Thank you.
Let me begin with the U.S., which is largely a good-news story. Certainly in the U.S. we saw very rapid efforts to liquefy the financial system, a very fast response by policy-makers, which meant that unlike in other countries, all the damage was done at the beginning and then the healing process began very rapidly.
Of course, we had a tremendous fallout in the U.S. housing sector. That was the biggest element that was hit hard. We're seeing very positive signs that it is going back to a more normal course. This is very important to Canada since we export materials that often go into that equation.

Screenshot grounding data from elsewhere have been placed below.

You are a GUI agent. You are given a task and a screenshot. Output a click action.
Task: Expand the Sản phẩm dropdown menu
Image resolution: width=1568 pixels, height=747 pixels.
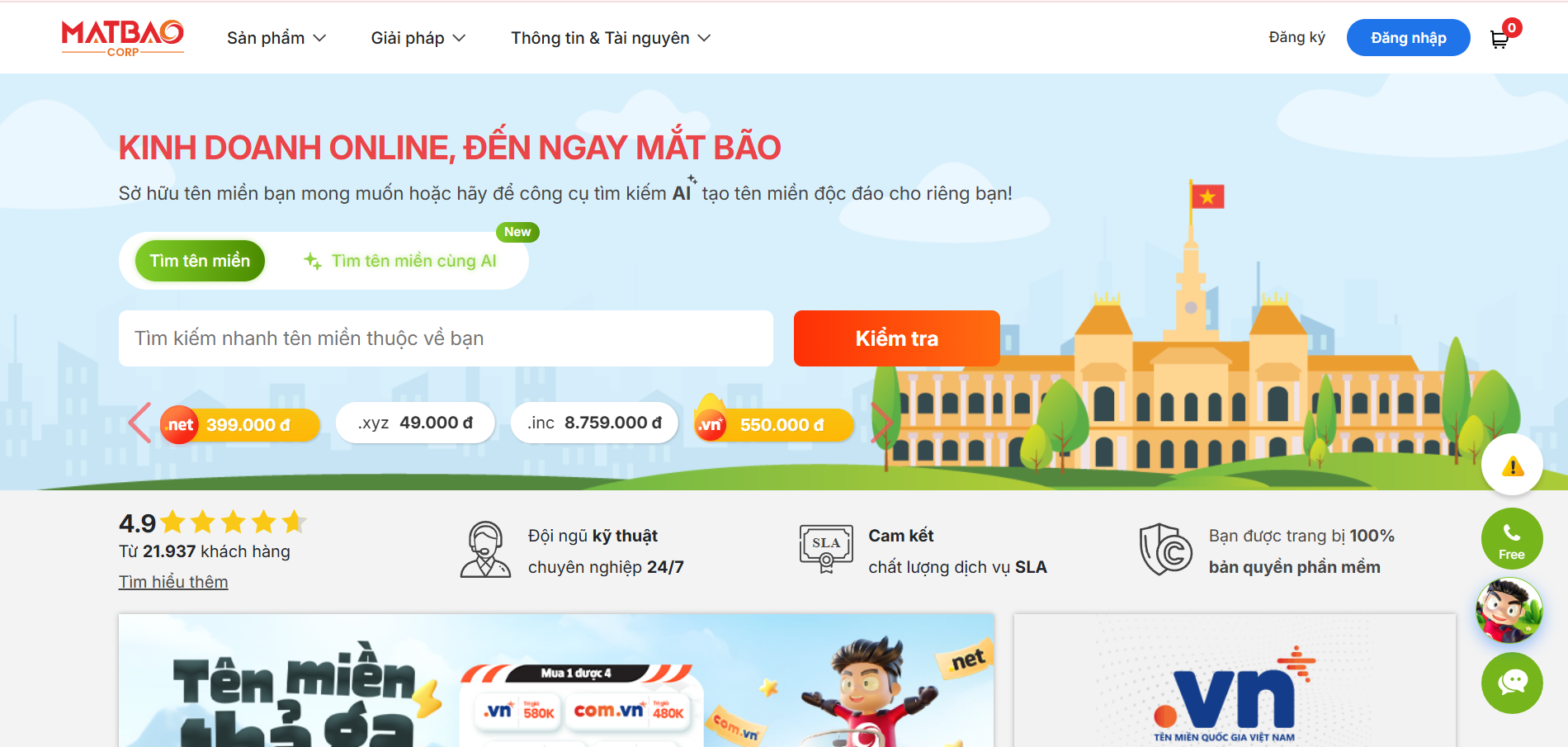[x=276, y=38]
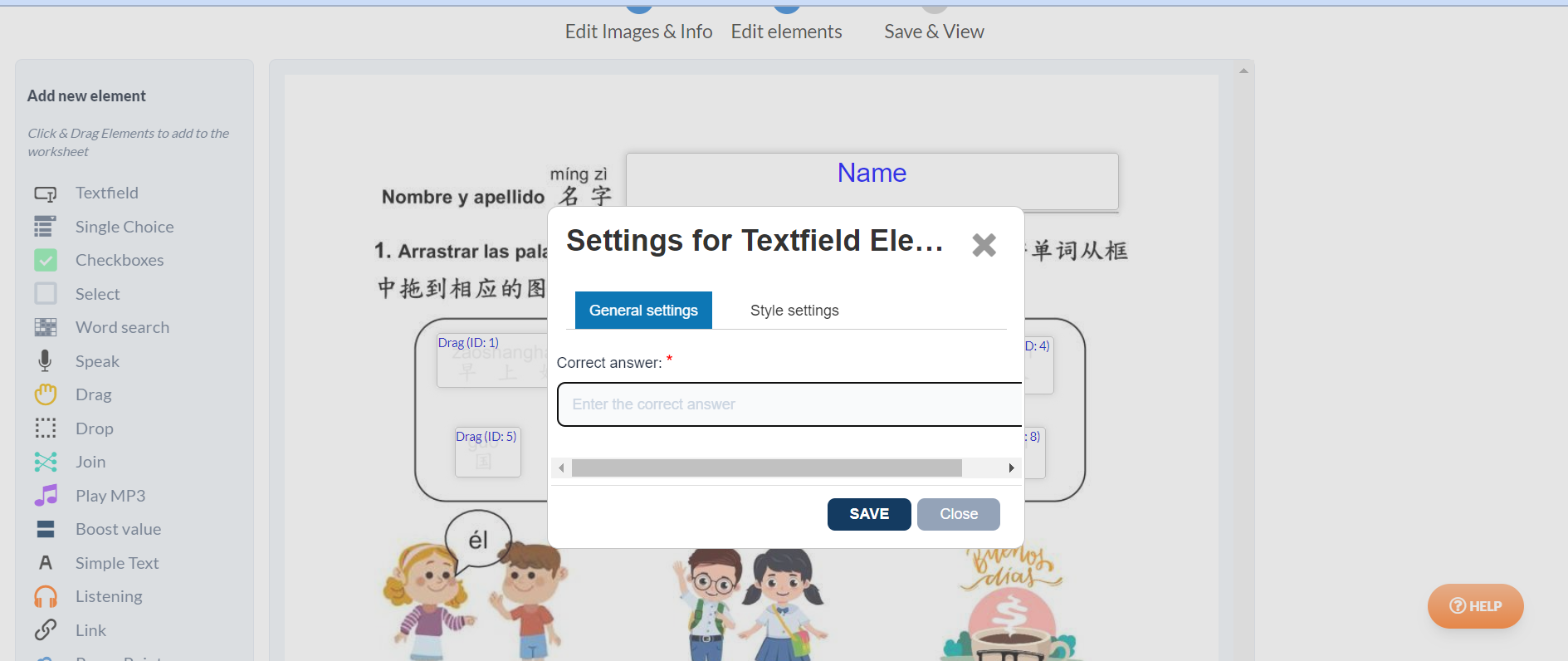The image size is (1568, 661).
Task: Select the Drop dashed square icon
Action: pos(46,428)
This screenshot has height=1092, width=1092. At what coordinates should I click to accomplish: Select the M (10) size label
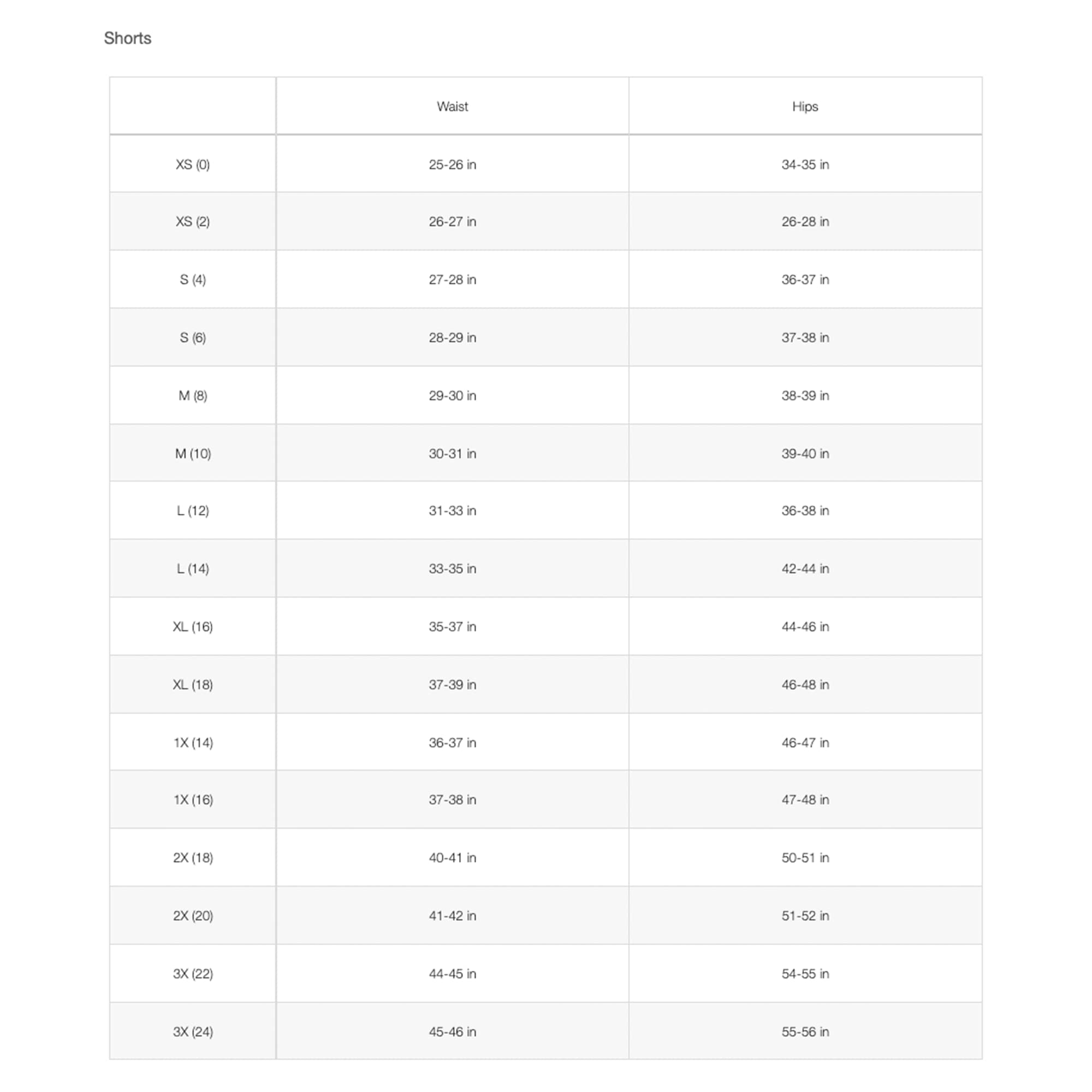point(193,453)

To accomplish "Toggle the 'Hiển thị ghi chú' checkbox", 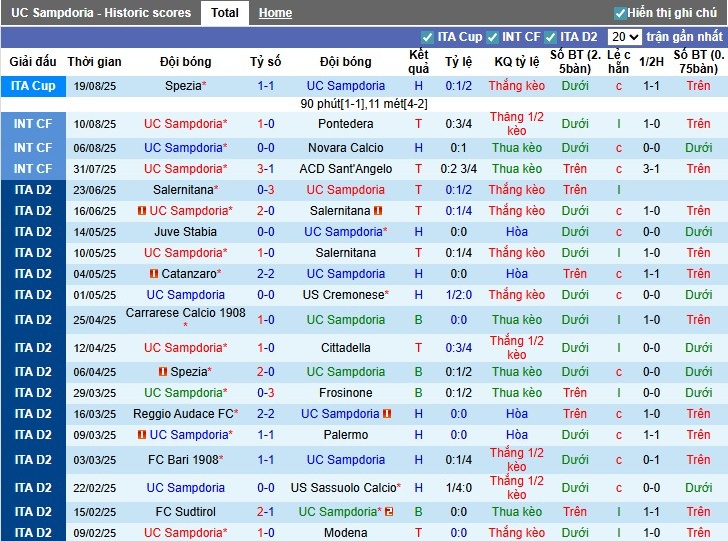I will tap(620, 13).
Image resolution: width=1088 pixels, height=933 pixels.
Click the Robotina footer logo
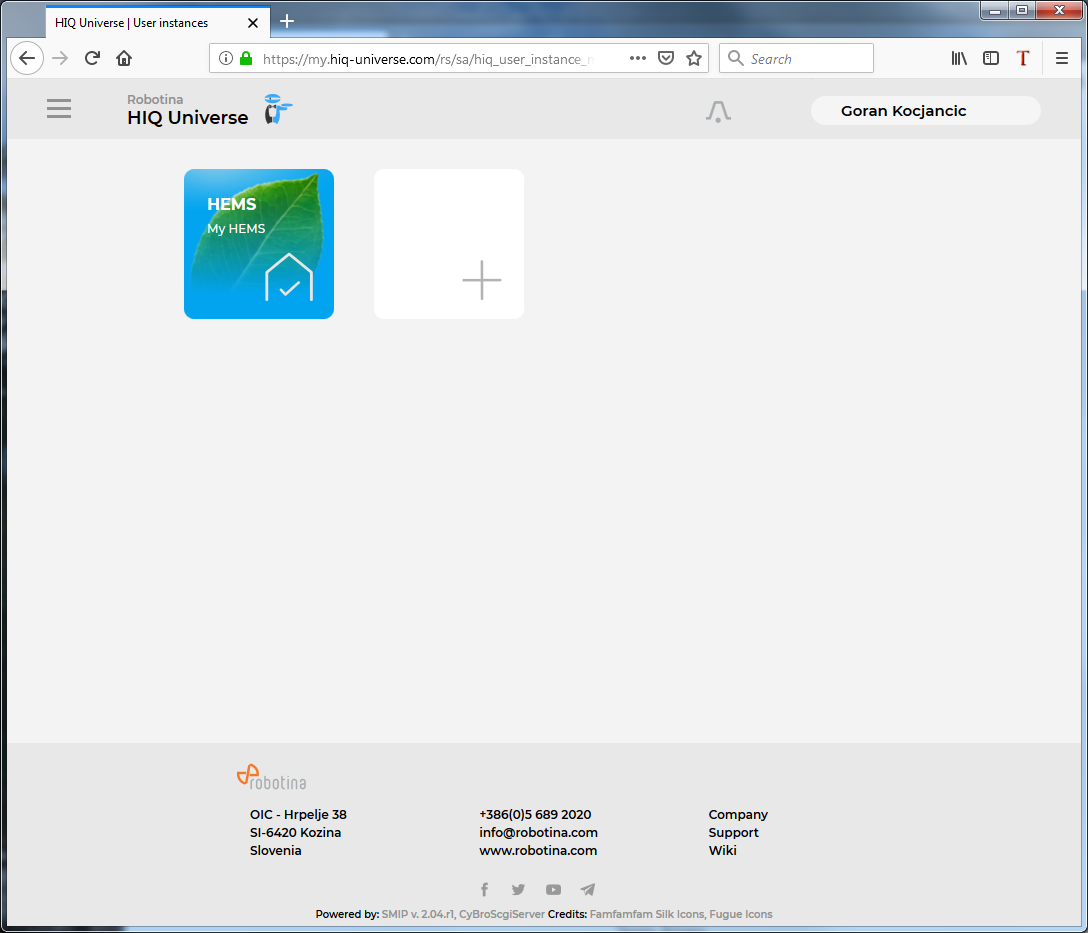click(271, 777)
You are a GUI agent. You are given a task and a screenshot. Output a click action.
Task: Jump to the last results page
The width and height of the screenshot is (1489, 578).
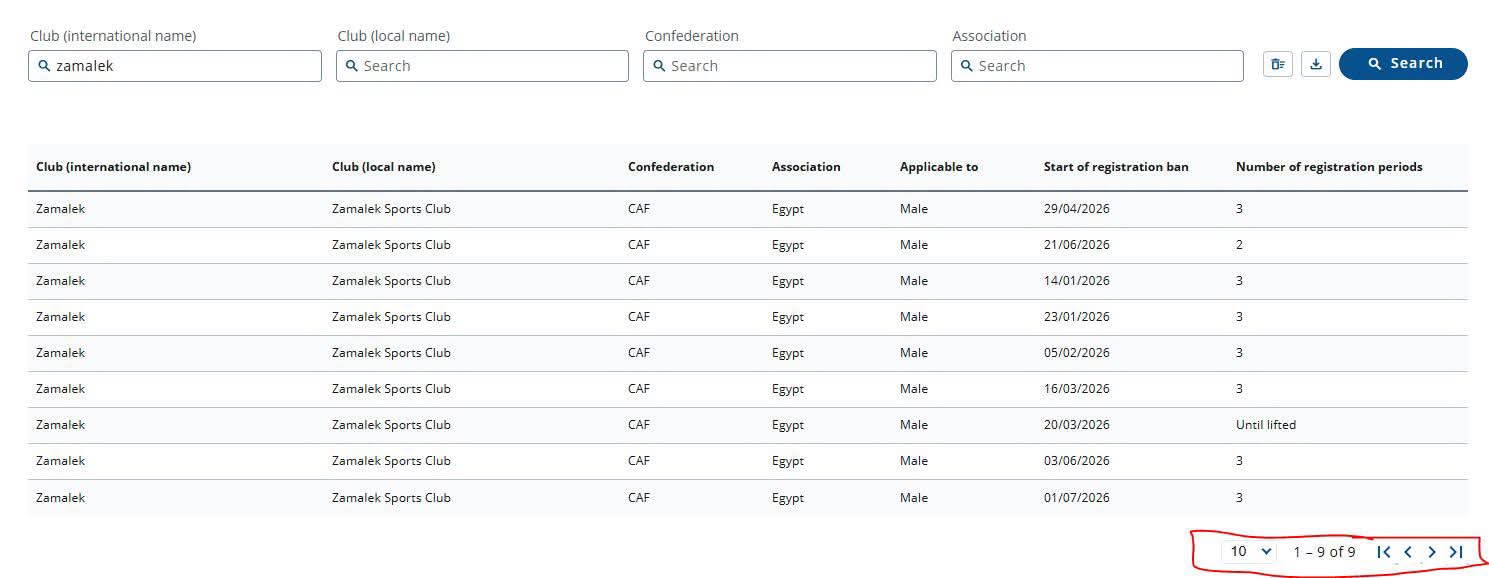[1456, 552]
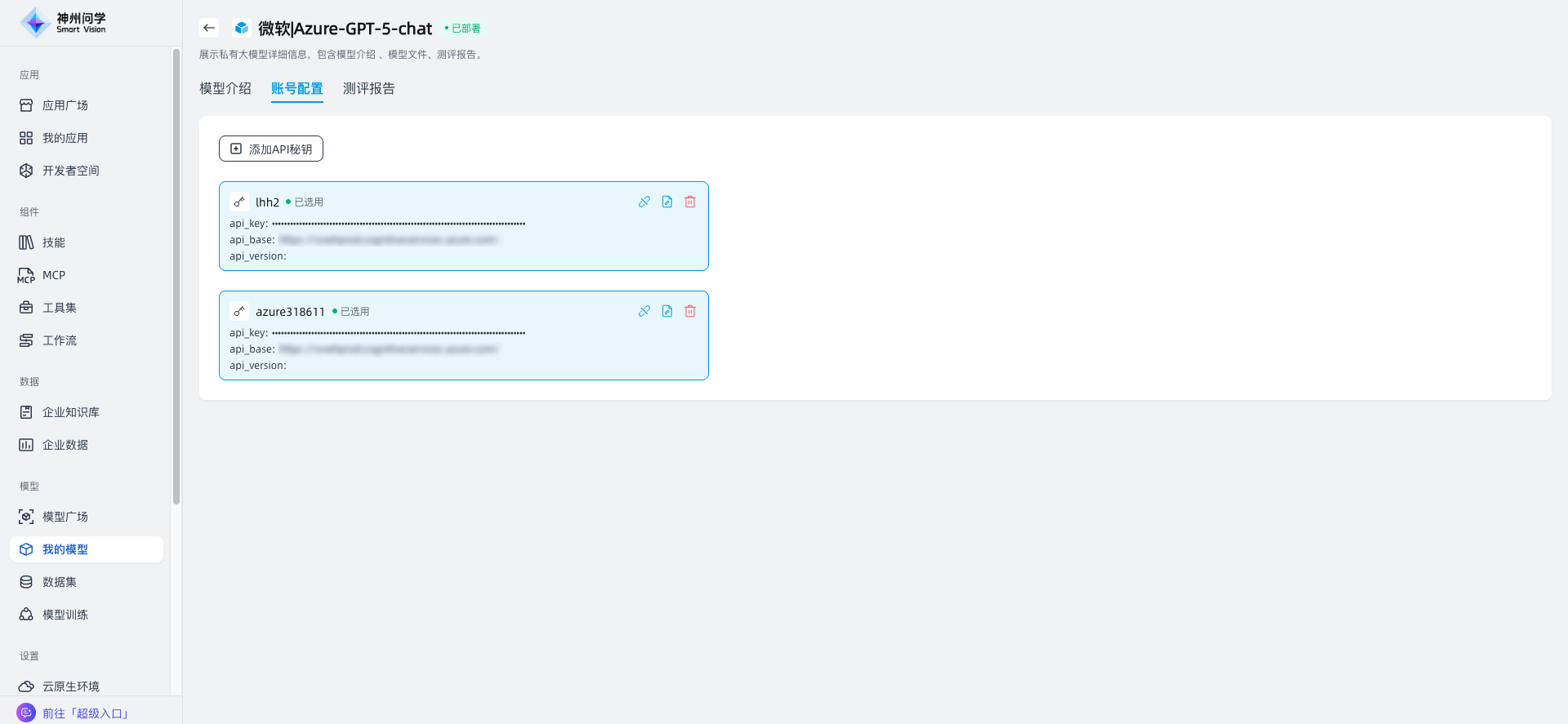This screenshot has height=724, width=1568.
Task: Open 企业知识库 from the sidebar
Action: click(x=71, y=412)
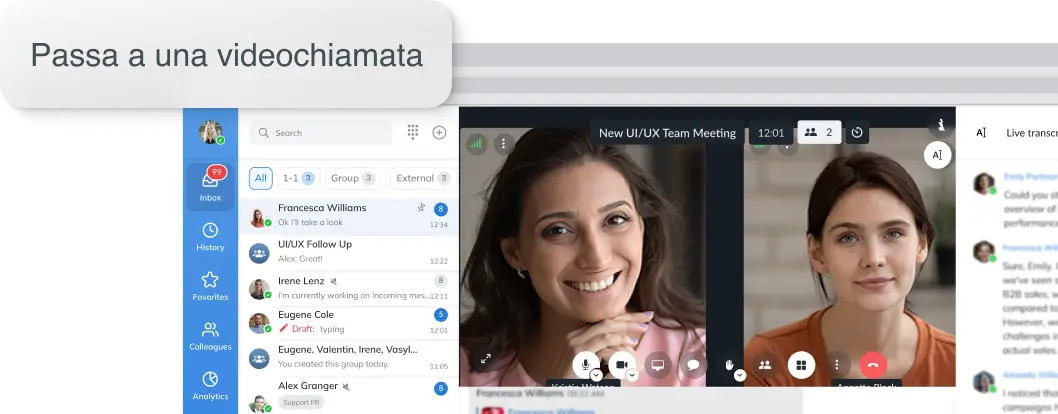Toggle live transcription button on video
This screenshot has width=1058, height=414.
937,155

Importantly, the U.S. economy, fundamentally, is stronger than it appears as a headline, because we have a significant fiscal adjustment layered on top. The part of the U.S. economy that we export to is more the private part than the government part. That's one of the reasons why EDC's export forecast for the U.S. is stronger than you might have guessed, given how much growth we expect to see in the U.S.
In Europe there is a different story, obviously. It remains in a very difficult situation. We have there, if you like, institutional gaps that have made it difficult for them to do the same things that the rest of us tend to take for granted in policy action.
I would say that those institutional gaps persist, but I am encouraged that though they persist in practice, the intellectual leap has been made. The bridges have been built. People understand what is needed. So I have to believe that being constructive about what's going on in Europe is the right thing. We think it will gradually improve, but it will be a very prolonged story.